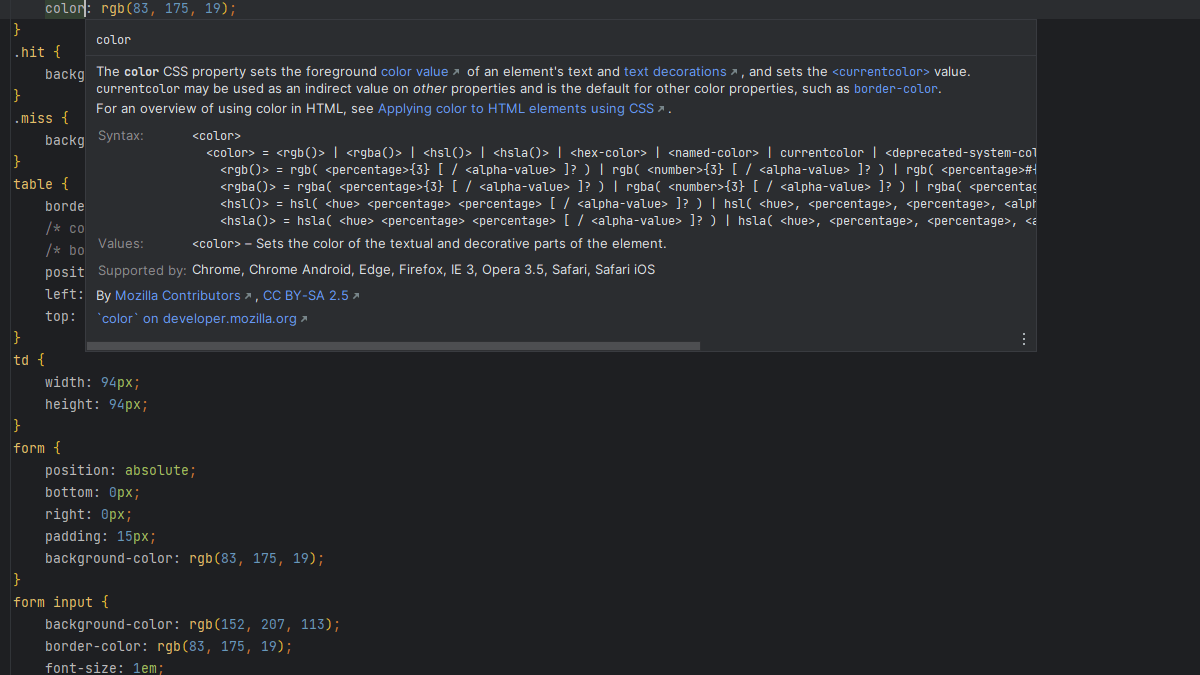Open the border-color property link

click(x=895, y=89)
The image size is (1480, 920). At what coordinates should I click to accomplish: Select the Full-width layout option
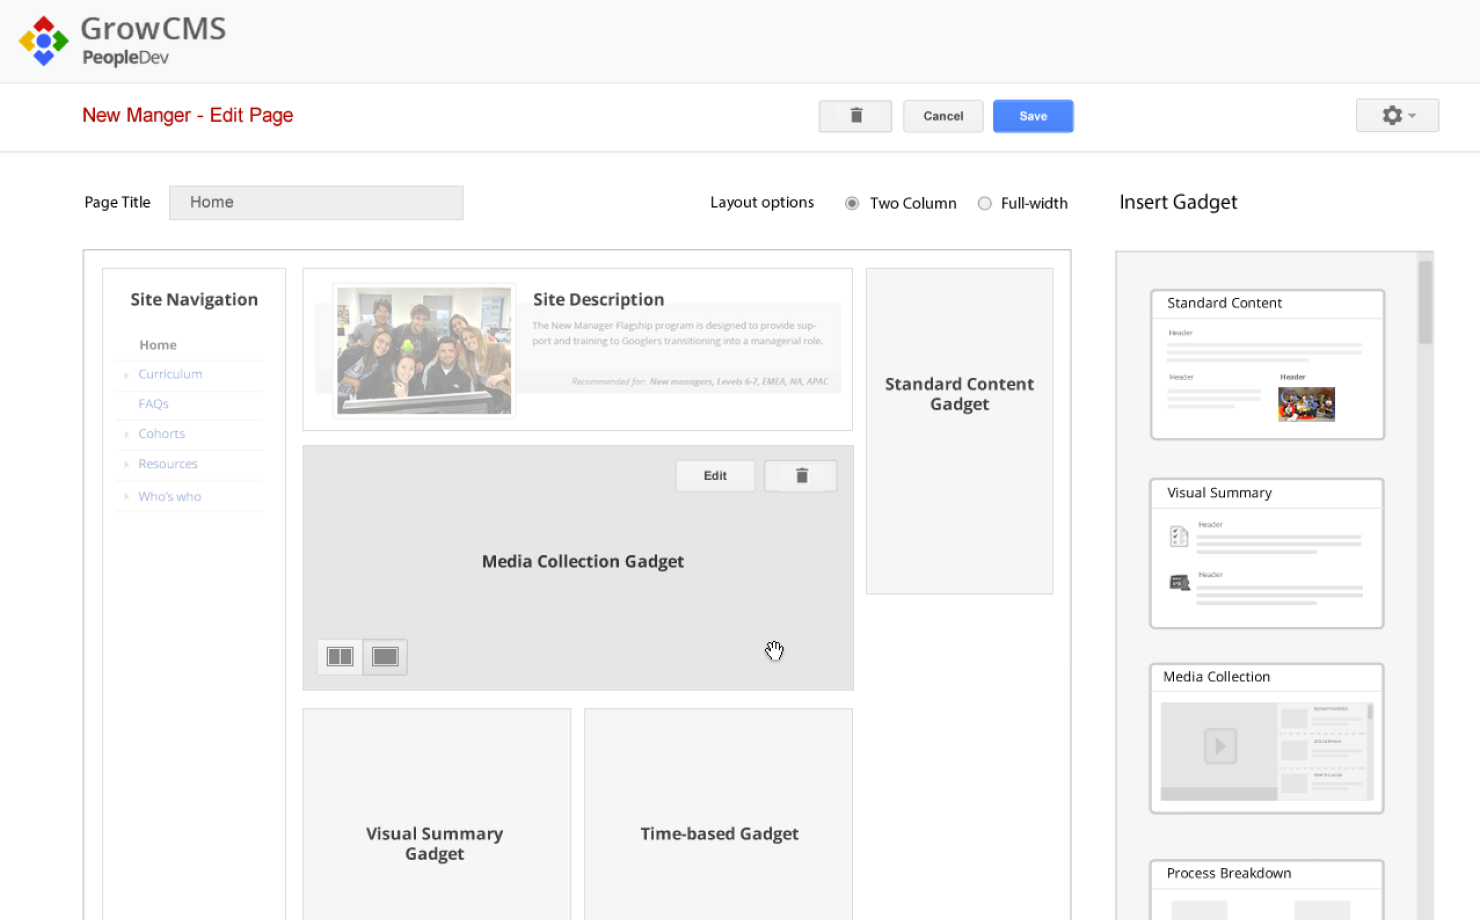[x=985, y=203]
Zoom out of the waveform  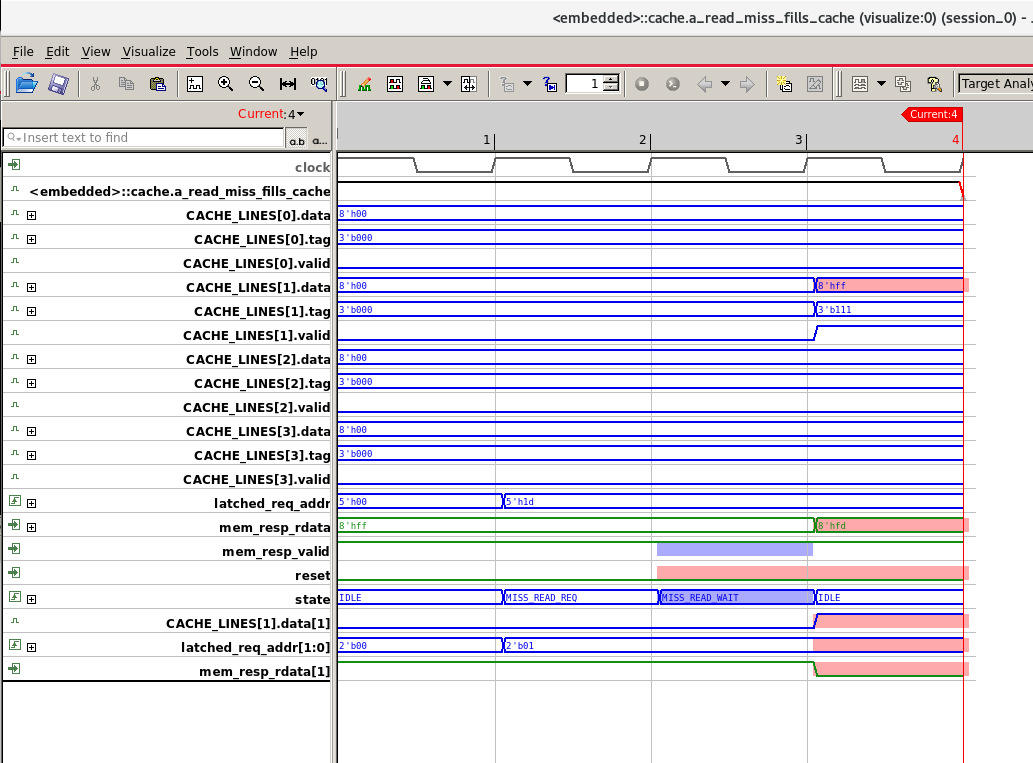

* _Assignment_
Within the listing above, find the line containing "The image size", then print it and every line after it exactly, leaving out pictures.

* _Result_
The image size is (1480, 920). At what coordinates should I click to accomplish: Select the Full-width layout option
[x=985, y=203]
Zoom out of the waveform  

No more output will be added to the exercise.